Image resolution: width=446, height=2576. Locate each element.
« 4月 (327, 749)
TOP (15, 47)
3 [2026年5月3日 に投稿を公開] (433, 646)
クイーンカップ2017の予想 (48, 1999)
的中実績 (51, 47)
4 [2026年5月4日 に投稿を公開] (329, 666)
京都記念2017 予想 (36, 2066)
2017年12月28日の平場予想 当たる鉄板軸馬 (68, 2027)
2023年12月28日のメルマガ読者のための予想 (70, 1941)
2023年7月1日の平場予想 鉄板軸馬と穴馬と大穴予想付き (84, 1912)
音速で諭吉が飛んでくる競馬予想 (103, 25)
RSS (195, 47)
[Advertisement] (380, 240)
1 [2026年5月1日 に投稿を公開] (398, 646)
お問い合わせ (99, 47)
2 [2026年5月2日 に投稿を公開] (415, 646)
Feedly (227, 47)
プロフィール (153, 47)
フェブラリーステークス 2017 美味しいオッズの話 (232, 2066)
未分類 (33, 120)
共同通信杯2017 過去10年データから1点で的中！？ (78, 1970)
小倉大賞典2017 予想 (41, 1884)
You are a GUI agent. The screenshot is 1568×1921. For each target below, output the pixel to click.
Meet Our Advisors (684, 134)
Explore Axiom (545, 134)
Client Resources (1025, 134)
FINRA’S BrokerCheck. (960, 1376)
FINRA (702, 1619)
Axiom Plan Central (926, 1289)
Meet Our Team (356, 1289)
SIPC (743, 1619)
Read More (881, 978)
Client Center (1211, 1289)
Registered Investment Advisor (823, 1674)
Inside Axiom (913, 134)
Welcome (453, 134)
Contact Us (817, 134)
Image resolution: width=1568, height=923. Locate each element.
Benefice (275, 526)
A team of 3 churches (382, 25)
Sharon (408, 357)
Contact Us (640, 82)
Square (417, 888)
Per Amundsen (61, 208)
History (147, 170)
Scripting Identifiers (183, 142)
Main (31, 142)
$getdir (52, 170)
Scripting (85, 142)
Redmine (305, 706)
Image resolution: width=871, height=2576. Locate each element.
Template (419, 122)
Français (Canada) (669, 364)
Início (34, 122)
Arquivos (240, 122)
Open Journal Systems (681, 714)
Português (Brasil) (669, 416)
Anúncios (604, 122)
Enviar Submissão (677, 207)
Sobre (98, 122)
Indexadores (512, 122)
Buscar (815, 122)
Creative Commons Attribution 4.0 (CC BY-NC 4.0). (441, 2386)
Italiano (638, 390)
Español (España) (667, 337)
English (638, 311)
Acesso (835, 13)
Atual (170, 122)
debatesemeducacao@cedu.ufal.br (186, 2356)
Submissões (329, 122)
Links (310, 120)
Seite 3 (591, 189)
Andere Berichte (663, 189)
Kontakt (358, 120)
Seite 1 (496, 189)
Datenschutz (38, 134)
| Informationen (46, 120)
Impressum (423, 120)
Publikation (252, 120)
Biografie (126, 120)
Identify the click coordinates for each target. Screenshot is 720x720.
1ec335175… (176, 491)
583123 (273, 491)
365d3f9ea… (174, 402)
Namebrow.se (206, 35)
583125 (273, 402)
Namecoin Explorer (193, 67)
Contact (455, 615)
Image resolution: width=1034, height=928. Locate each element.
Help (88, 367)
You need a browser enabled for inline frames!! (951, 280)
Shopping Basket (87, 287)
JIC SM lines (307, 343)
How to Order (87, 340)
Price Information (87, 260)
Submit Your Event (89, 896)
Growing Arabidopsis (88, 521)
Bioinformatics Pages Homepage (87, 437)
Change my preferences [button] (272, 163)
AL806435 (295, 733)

WORK INSTRUCTIONS: Could you copy all of the records above line for line, leaving each one unchanged?

ANSWER TO THE PROBLEM:
Image resolution: width=446, height=2576. Locate each element.
« 4月 (327, 749)
TOP (15, 47)
3 [2026年5月3日 に投稿を公開] (433, 646)
クイーンカップ2017の予想 (48, 1999)
的中実績 (51, 47)
4 [2026年5月4日 に投稿を公開] (329, 666)
京都記念2017 予想 (36, 2066)
2017年12月28日の平場予想 当たる鉄板軸馬 (68, 2027)
2023年12月28日のメルマガ読者のための予想 (70, 1941)
2023年7月1日の平場予想 鉄板軸馬と穴馬と大穴予想付き (84, 1912)
音速で諭吉が飛んでくる競馬予想 (103, 25)
RSS (195, 47)
[Advertisement] (380, 240)
1 [2026年5月1日 に投稿を公開] (398, 646)
お問い合わせ (99, 47)
2 [2026年5月2日 に投稿を公開] (415, 646)
Feedly (227, 47)
プロフィール (153, 47)
フェブラリーステークス 2017 美味しいオッズの話 (232, 2066)
未分類 (33, 120)
共同通信杯2017 過去10年データから1点で的中！？ (78, 1970)
小倉大賞典2017 予想 (41, 1884)
You are a GUI agent. The screenshot is 1568×1921. For each target below, output the pixel to click.
Meet Our Advisors (684, 134)
Explore Axiom (545, 134)
Client Resources (1025, 134)
FINRA’S BrokerCheck. (960, 1376)
FINRA (702, 1619)
Axiom Plan Central (926, 1289)
Meet Our Team (356, 1289)
SIPC (743, 1619)
Read More (881, 978)
Client Center (1211, 1289)
Registered Investment Advisor (823, 1674)
Inside Axiom (913, 134)
Welcome (453, 134)
Contact Us (817, 134)
Image resolution: width=1568, height=923. Locate each element.
Benefice (275, 526)
A team of 3 churches (382, 25)
Sharon (408, 357)
Contact Us (640, 82)
Square (417, 888)
Per Amundsen (61, 208)
History (147, 170)
Scripting Identifiers (183, 142)
Main (31, 142)
$getdir (52, 170)
Scripting (85, 142)
Redmine (305, 706)
Image resolution: width=871, height=2576. Locate each element.
Template (419, 122)
Français (Canada) (669, 364)
Início (34, 122)
Arquivos (240, 122)
Open Journal Systems (681, 714)
Português (Brasil) (669, 416)
Anúncios (604, 122)
Enviar Submissão (677, 207)
Sobre (98, 122)
Indexadores (512, 122)
Buscar (815, 122)
Creative Commons Attribution 4.0 (CC BY-NC 4.0). (441, 2386)
Italiano (638, 390)
Español (España) (667, 337)
English (638, 311)
Acesso (835, 13)
Atual (170, 122)
debatesemeducacao@cedu.ufal.br (186, 2356)
Submissões (329, 122)
Links (310, 120)
Seite 3 (591, 189)
Andere Berichte (663, 189)
Kontakt (358, 120)
Seite 1 (496, 189)
Datenschutz (38, 134)
| Informationen (46, 120)
Impressum (423, 120)
Publikation (252, 120)
Biografie (126, 120)
Identify the click coordinates for each target. Screenshot is 720x720.
1ec335175… (176, 491)
583123 (273, 491)
365d3f9ea… (174, 402)
Namebrow.se (206, 35)
583125 (273, 402)
Namecoin Explorer (193, 67)
Contact (455, 615)
Image resolution: width=1034, height=928. Locate each element.
Help (88, 367)
You need a browser enabled for inline frames!! (951, 280)
Shopping Basket (87, 287)
JIC SM lines (307, 343)
How to Order (87, 340)
Price Information (87, 260)
Submit Your Event (89, 896)
Growing Arabidopsis (88, 521)
Bioinformatics Pages Homepage (87, 437)
Change my preferences [button] (272, 163)
AL806435 (295, 733)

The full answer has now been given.